Photo courtesy of CHIME, with background edited by MIT News

Fast radio bursts (FRBs) are extremely powerful flashes of radio waves that typically last only a few milliseconds. They are usually detected as singular events, but a few have been found to repeat. The vast majority of those observed so far have come from far beyond our galaxy, and their origins remain mysterious. But now, an international collaboration has detected a unique FRB that might finally give us some answers.

Fast Radio Burst Origins

The Canadian Hydrogen Intensity Mapping Experiment (CHIME) radio telescope in British Columbia is well-suited to observing FRBs and has cataloged several hundred since it came online in 2018. In 2020, CHIME was among the telescopes watching when a magnetar, a rare, highly magnetic neutron star, emitted a low-power version of an FRB from within our galaxy.

But the case for magnetars isn’t beyond dispute. There are many hypotheses about what objects and circumstances might produce FRBs, ranging from supernovae to inspiraling neutron stars to collapsing pulsars — even technosignatures are under consideration.

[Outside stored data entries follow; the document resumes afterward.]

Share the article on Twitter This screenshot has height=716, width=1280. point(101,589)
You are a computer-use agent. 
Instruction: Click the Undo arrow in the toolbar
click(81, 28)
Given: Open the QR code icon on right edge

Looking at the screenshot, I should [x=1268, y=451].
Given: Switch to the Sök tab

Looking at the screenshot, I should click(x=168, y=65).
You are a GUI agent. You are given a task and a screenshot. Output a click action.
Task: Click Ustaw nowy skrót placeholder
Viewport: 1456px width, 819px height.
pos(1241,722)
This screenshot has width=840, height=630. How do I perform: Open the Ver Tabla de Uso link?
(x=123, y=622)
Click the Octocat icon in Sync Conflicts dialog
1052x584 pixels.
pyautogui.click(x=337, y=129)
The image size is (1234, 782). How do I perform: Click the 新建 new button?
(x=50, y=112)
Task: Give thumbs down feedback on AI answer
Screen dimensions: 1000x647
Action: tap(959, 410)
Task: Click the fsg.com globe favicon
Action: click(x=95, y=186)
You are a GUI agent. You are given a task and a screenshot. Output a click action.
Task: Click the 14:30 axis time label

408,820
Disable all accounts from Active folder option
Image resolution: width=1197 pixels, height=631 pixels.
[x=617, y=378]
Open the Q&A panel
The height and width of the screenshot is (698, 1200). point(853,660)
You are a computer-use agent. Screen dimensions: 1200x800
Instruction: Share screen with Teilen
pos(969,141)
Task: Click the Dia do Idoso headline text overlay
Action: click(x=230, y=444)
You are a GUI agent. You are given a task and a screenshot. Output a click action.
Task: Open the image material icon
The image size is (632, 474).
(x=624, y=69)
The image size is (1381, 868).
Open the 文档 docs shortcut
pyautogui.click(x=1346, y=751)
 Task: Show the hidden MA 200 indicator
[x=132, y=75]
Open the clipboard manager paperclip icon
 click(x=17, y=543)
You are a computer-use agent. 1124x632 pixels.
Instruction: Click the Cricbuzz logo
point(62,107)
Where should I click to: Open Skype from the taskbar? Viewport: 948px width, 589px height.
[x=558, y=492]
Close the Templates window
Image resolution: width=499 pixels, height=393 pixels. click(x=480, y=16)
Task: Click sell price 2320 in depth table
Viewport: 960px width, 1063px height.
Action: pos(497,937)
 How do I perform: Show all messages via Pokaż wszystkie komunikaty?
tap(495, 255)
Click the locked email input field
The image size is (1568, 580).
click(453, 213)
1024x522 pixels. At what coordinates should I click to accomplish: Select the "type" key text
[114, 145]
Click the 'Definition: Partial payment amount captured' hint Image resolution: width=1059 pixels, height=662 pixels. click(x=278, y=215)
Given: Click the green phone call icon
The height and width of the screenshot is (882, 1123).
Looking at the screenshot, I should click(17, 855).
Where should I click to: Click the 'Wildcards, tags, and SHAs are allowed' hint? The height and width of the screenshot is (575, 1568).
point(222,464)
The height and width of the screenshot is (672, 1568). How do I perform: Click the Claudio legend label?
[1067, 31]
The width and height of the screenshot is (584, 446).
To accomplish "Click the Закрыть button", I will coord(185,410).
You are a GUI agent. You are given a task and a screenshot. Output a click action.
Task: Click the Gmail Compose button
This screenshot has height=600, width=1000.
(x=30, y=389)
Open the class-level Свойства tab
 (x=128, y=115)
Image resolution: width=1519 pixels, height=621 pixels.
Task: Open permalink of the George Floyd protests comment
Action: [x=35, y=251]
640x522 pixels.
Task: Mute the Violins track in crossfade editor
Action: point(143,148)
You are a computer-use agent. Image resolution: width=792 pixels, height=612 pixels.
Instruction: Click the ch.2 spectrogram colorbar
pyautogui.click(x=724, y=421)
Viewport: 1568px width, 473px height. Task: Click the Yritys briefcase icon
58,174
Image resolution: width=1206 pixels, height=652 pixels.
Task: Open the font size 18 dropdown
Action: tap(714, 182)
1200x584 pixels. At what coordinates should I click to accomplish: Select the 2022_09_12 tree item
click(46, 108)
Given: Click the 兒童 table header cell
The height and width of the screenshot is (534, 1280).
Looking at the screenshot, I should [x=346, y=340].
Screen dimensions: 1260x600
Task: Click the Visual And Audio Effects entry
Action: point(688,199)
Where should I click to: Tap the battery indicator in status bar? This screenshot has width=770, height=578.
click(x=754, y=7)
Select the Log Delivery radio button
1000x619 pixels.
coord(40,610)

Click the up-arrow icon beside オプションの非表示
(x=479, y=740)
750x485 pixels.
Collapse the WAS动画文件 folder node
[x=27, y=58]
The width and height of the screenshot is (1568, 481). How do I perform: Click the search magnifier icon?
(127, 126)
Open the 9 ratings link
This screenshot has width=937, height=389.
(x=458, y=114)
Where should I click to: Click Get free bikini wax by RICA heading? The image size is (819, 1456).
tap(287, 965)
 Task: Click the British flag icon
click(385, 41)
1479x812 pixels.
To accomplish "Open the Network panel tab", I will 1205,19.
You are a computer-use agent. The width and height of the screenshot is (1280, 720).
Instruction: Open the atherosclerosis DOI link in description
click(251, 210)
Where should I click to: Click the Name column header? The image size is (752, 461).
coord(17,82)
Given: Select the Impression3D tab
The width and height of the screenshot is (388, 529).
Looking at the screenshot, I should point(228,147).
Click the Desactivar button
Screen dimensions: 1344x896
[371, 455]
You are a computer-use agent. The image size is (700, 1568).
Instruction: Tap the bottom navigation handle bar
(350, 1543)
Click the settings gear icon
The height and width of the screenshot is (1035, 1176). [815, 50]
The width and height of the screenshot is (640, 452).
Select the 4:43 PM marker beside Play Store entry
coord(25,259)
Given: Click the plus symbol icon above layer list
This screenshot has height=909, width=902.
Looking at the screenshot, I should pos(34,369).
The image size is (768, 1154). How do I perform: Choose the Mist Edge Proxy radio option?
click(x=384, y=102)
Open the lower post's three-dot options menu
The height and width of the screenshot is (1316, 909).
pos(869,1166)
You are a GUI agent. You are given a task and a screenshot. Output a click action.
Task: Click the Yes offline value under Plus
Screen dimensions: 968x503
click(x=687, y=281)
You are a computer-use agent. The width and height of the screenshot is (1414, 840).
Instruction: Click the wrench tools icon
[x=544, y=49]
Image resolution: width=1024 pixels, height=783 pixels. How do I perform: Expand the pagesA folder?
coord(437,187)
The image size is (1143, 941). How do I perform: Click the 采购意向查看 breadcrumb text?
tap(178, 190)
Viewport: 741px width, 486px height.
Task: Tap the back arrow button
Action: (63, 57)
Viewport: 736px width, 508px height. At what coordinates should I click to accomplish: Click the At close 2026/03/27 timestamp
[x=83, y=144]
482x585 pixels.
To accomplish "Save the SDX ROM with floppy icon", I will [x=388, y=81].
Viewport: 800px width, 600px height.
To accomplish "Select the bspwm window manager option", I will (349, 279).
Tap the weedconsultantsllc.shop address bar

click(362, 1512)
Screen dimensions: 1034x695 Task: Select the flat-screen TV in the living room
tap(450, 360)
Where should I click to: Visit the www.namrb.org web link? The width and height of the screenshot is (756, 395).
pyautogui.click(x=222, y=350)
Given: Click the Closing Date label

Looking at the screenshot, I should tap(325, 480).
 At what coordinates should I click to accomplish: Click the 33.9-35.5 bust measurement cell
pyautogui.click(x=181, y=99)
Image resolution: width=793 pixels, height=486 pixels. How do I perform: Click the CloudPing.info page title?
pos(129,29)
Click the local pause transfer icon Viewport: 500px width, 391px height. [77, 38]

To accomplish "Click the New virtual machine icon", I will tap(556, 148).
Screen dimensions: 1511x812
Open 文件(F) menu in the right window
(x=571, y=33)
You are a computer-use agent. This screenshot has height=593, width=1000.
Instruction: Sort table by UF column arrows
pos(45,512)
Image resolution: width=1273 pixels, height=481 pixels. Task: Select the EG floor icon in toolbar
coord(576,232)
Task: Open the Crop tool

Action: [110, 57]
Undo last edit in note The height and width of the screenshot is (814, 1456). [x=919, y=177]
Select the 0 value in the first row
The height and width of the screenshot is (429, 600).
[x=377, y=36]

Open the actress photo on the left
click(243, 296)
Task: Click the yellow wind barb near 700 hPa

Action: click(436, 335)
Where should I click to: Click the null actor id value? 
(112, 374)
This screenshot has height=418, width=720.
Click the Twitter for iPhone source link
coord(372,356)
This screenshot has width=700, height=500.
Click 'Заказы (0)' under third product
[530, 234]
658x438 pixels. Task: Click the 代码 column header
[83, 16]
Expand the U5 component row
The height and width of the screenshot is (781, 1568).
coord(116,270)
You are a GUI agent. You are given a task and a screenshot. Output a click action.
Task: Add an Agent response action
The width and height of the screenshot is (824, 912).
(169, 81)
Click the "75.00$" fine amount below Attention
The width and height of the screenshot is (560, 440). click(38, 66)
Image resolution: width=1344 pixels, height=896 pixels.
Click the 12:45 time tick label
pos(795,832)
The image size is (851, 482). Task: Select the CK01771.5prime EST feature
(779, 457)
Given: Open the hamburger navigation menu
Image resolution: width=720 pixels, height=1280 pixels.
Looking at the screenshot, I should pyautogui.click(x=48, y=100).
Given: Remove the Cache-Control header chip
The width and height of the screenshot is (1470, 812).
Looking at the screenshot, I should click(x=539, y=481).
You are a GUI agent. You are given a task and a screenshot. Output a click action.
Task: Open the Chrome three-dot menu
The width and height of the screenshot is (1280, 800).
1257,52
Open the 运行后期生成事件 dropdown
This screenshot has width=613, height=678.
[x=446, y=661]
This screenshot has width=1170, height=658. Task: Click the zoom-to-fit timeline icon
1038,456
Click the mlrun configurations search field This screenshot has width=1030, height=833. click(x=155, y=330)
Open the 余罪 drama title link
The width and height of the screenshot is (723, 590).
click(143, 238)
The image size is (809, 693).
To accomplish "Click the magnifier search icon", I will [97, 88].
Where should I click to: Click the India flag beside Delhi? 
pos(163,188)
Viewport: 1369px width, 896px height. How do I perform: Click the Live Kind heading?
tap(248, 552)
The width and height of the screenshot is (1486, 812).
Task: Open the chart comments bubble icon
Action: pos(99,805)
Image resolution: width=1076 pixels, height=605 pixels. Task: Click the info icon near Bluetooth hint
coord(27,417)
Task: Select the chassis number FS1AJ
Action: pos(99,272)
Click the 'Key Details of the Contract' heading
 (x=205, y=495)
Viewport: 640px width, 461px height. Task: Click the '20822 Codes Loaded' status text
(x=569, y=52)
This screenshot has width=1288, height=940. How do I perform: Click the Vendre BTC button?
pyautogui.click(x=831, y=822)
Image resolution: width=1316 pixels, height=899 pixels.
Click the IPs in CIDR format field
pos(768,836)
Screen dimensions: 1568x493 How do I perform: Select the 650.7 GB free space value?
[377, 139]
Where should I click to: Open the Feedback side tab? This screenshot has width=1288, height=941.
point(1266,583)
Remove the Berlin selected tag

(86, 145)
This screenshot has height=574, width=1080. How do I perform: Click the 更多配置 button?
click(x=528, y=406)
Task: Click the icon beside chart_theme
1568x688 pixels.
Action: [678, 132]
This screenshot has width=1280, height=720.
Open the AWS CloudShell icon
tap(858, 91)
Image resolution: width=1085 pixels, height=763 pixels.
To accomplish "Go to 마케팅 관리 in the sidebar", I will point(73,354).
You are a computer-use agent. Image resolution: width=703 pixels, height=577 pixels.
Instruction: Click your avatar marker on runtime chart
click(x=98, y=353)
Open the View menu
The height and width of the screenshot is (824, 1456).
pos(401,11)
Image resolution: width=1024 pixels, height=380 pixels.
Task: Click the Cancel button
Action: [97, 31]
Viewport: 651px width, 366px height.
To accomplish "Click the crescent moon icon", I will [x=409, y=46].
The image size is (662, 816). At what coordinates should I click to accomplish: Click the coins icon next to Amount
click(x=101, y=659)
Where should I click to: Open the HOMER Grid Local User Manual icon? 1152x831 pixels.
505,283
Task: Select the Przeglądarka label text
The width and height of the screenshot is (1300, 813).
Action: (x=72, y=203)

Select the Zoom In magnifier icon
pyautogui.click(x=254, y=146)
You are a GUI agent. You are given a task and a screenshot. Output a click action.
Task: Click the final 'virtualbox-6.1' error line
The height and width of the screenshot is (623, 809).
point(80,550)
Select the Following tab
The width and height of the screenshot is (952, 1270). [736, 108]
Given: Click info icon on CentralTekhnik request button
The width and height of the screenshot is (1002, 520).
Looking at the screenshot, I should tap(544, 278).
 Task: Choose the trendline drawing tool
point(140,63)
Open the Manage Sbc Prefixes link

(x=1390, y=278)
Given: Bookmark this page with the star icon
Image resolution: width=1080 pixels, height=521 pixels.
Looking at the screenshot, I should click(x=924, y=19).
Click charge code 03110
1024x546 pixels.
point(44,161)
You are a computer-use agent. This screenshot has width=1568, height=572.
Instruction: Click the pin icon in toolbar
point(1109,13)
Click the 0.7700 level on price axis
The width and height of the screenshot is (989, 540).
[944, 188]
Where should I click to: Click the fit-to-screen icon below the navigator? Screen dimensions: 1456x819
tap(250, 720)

CHIME’s most recent FRB sighting, featured in the July 14th Nature, is unique in that it lasted about 3 seconds, much longer than the average FRB, and that emission pulsed like a heartbeat. These and other peculiar characteristics provide some evidence that this strange FRB might come from around a neutron star.

“Neutron stars emit radio waves as they rotate, like a lighthouse,” explains study lead Daniele Michilli (MIT). “These beams of light flash in a particular way that look similar to what we saw in this event.”

Artist's illustration of a magnetar
Artist’s illustration of magnetar, a neutron star with powerful magnetic fields.
ESA

There’s also some evidence that the emission has come from the star’s magnetosphere, the region around the star dominated by the star’s magnetic field, instead of even further out, as some models have predicted.

“New data like this is essential for building accurate models,” says Jens Mahlmann (Princeton), who was not involved in this study. “This signal, with an imprinted periodicity, could be the clue that at least some FRBs are produced by rotating neutron stars. Their spinning magnetic fields may play an important role for explaining subpopulations of FRBs.”

Outriggers on the Sky

CHIME takes a wide view of the sky, which means that it captures lots of events (a few FRBs a day), but it can’t pinpoint their exact location. Michilli hopes that upcoming improvements to CHIME and multi-messenger observations of these events will yield more definitive information about their origins in the near future.

“Right now, we are building other, smaller CHIMES around the world,” he says. “The plan is to triangulate the position of the signals, similar to the way a cell phone GPS works.”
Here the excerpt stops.